## Stored dataset items
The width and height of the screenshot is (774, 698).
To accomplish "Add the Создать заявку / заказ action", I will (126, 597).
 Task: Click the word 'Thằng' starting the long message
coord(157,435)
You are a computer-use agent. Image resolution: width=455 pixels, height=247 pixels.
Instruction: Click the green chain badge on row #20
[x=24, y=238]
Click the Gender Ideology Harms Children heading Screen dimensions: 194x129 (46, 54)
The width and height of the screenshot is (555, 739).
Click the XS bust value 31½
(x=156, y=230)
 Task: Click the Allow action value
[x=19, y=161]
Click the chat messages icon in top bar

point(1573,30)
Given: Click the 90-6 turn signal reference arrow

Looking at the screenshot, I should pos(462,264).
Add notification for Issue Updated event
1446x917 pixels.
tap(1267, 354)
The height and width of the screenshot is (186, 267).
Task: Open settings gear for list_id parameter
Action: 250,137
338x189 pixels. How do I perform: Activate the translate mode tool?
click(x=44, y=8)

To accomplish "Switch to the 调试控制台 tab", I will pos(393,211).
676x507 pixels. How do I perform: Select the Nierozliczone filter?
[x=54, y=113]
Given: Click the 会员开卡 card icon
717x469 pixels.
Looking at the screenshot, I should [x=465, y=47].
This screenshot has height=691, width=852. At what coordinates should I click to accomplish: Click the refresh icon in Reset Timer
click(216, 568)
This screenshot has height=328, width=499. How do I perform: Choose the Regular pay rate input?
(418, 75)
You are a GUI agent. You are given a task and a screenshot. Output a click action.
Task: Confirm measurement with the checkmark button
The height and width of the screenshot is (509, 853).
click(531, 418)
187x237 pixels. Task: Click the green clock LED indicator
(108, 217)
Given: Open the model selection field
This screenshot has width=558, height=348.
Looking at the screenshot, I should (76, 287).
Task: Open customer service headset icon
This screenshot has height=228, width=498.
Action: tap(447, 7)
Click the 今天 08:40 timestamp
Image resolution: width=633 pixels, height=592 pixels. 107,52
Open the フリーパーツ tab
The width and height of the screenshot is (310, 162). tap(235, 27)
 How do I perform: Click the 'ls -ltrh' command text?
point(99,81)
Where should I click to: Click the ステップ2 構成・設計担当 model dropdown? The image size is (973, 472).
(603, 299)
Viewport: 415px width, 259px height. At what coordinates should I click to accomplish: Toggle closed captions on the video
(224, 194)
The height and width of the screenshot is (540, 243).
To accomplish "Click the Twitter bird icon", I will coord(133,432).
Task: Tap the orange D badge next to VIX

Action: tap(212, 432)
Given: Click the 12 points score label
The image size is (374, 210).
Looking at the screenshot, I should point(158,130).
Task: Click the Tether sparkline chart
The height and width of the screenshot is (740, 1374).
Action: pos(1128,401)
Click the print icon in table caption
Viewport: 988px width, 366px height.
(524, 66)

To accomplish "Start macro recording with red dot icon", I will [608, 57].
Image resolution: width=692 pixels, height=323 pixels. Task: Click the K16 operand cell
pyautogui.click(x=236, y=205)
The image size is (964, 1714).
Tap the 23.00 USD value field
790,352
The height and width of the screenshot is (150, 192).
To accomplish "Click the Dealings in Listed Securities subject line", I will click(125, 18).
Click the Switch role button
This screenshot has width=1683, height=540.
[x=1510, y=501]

## Work to be completed
The lines you need are those with the word "Switch"; list them from the entries.

## Reply
To accomplish "Switch to the 调试控制台 tab", I will pos(393,211).
Click the Switch role button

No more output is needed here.